In September 1911, Ava and her daughter moved to England. They lived in her townhouse on Grosvenor Square in Mayfair, London (from October–April) and her country estate, Regents Lodge in Regents Park (from May–September).

When World War I broke out, Ava became involved with the American Women's War Relief Fund and she served as the group's vice-president.

On June 3, 1919, Ava married Thomas Lister, 4th Baron Ribblesdale at St Mary's, Bryanston Square in London and she was known as Lady Ribblesdale. Lister died six years later on October 21, 1925, at their townhouse on Grosvenor Square in Mayfair, London. They had no children together and after Baron Ribblesdale's death, she did not remarry. He was buried in the Lister vault at St Mary the Virgin Churchyard in Gisburn, Lancashire.

(Excerpts from a dataset)
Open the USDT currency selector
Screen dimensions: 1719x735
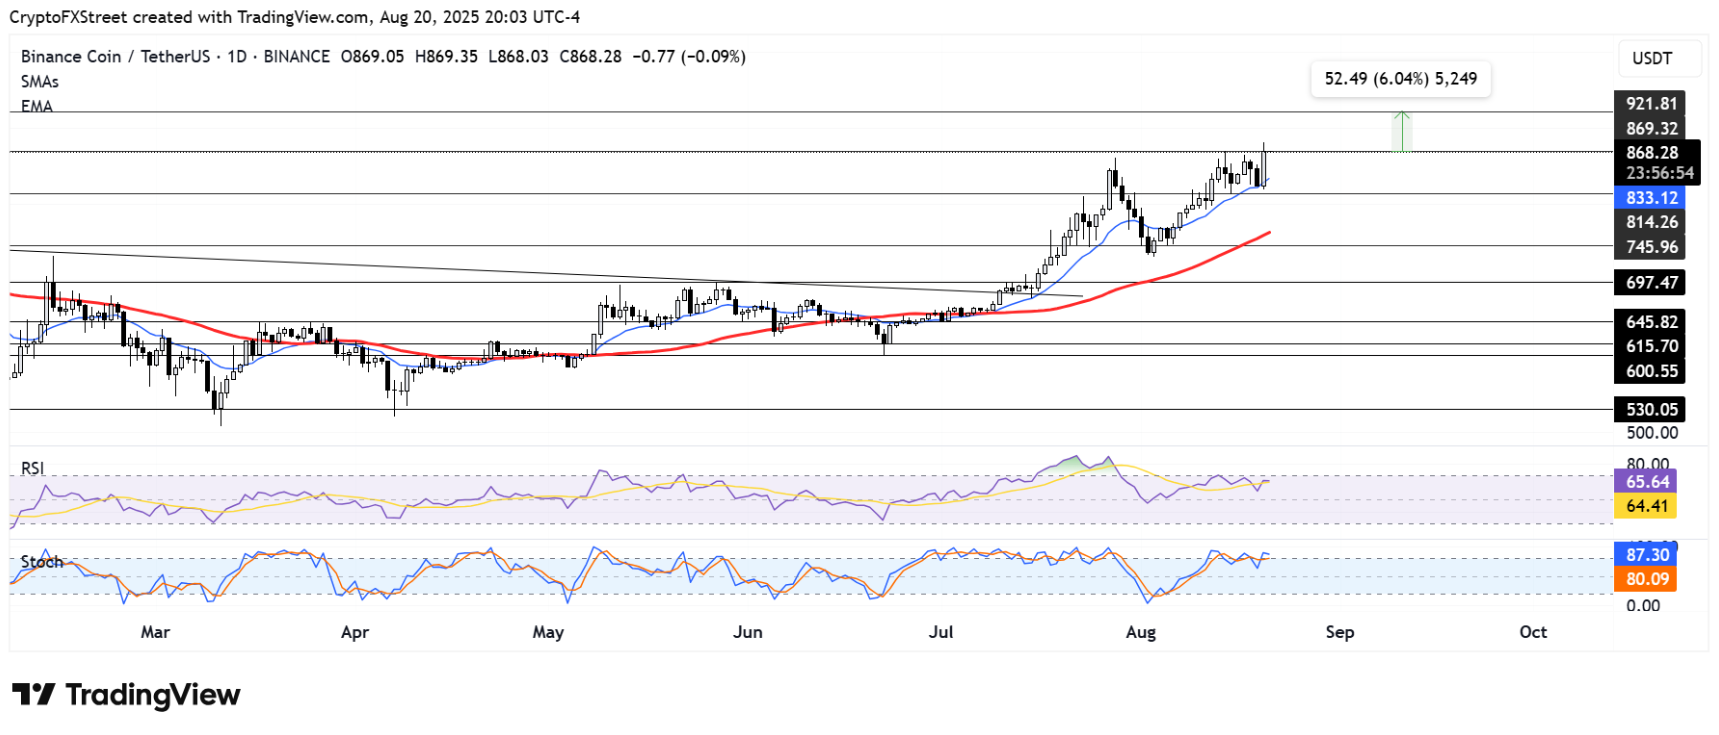tap(1652, 59)
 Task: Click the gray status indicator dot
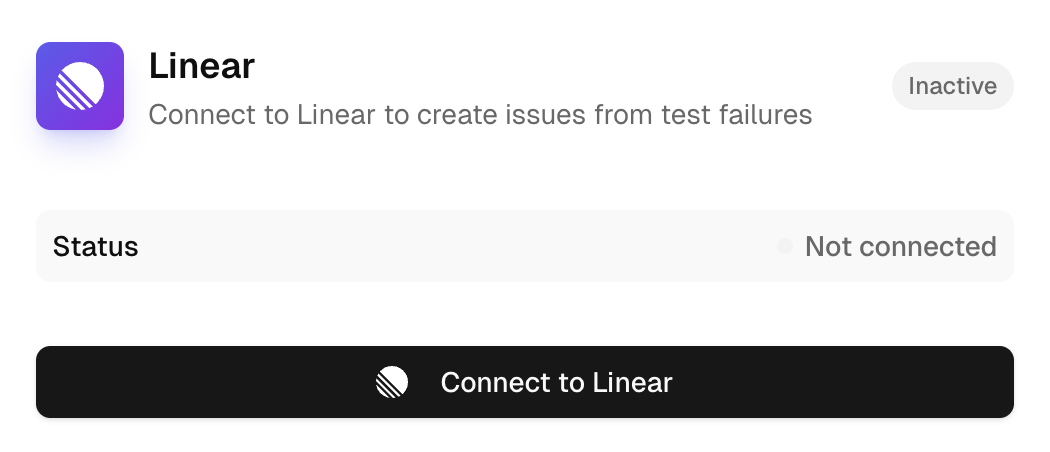coord(784,246)
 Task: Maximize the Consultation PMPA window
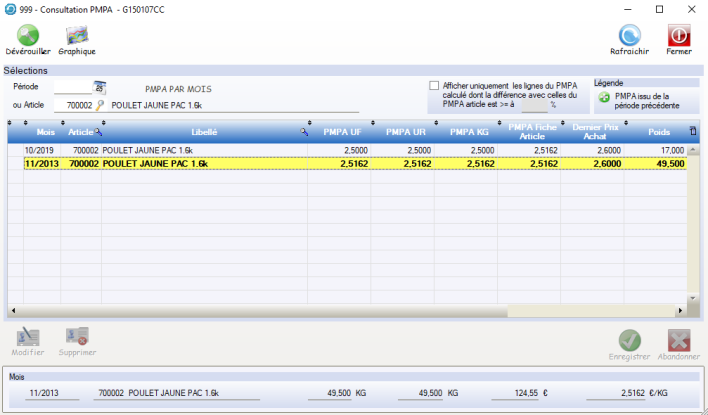pos(658,9)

### Work instructions
1. In the passage about Ava's life in England, what position did she hold in the American Women's War Relief Fund?
2. List every year that appears in the passage about Ava's life in England.
3. Continue the passage about Ava's life in England from where it stops.

### Results by task
1. She was vice-president.

2. 1911, 1919, 1925

3.
In June 1940, she returned to the United States on the liner as a war refugee, reclaimed her American citizenship, and became known as Mrs. Ava Willing Ribblesdale.

===Death===
On June 9, 1958, Ava died in her apartment at 720 Park Avenue in Manhattan, New York. Ava is buried at Locust Valley Cemetery, in Locust Valley, New York. She left a token bequest of $25,000 to her son, Vincent, but the bulk of her $3,000,000 estate was left to her daughter Ava Alice's four children: Prince Ivan Sergeyevich Obolensky, Princess Sylvia Sergeyevna Obolensky, Romana von Hofmannsthal, and Emily Sophia Harding.